-- Task item --
Once the line with "Turn off Enable app events toggle" is found, write it out along with every line after it, exactly, up to the last line of the entries below. Exclude pictures.
━━━━
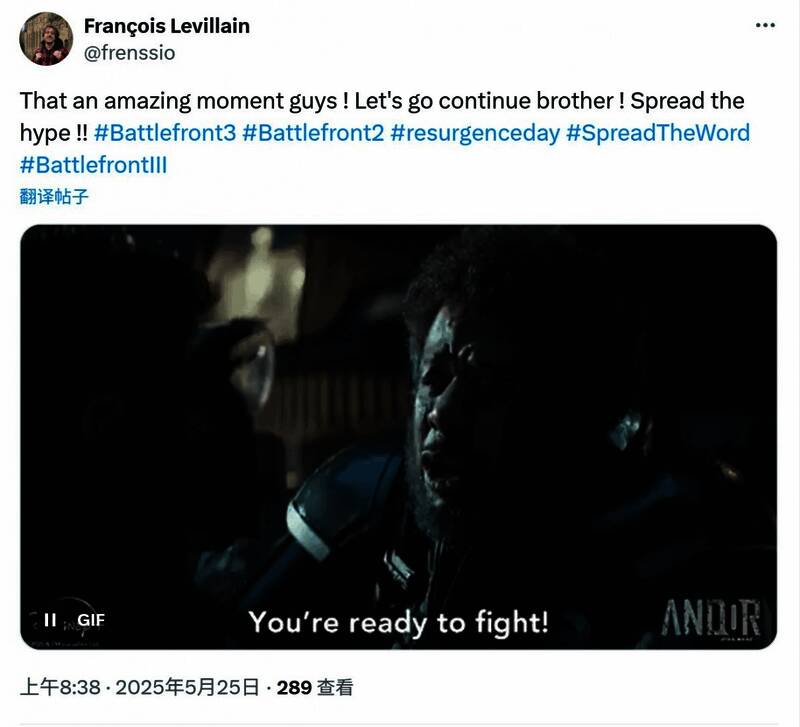The height and width of the screenshot is (727, 800).
Task: Click the GIF badge label
Action: point(91,620)
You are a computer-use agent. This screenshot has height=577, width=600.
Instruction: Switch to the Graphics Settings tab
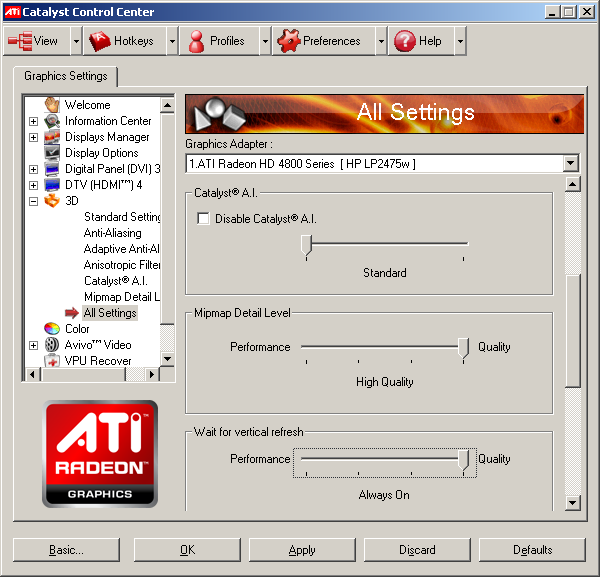[66, 76]
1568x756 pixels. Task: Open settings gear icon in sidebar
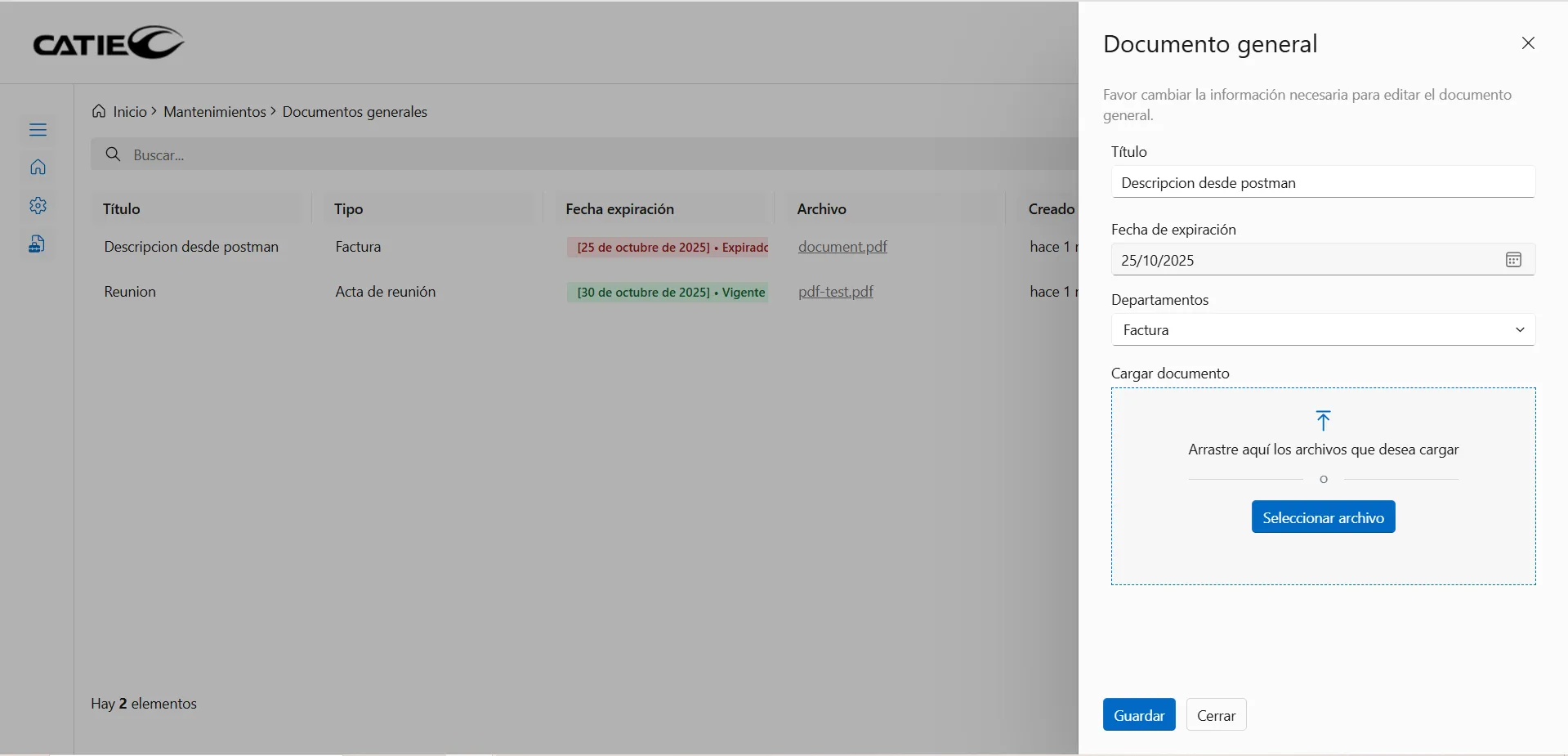[x=38, y=206]

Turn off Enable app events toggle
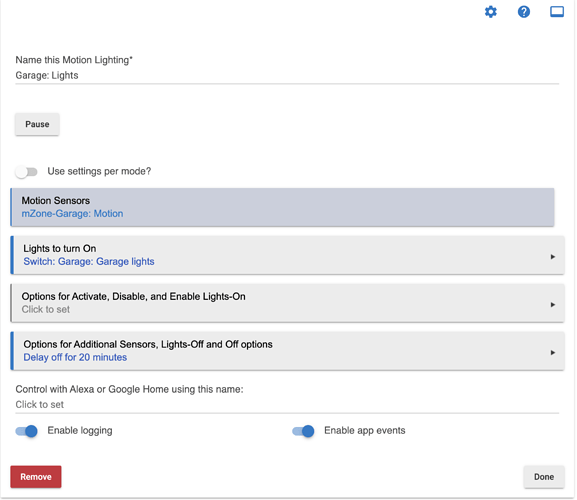tap(303, 431)
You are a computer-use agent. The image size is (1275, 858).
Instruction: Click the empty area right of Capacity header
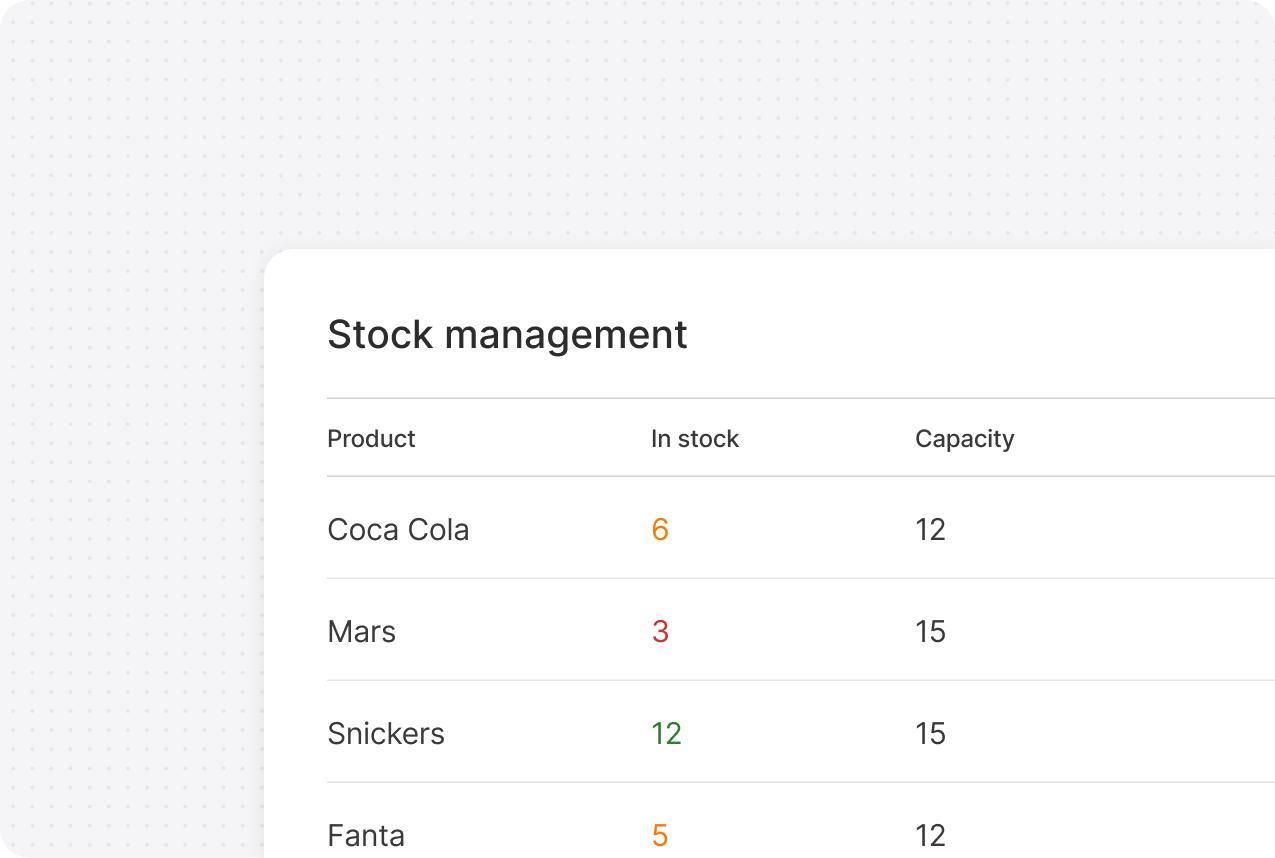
━━━━
-- Written response --
Turn off Enable app events toggle
tap(303, 431)
You are a computer-use agent. The image size is (1275, 858).
Instruction: Click the empty area right of Capacity header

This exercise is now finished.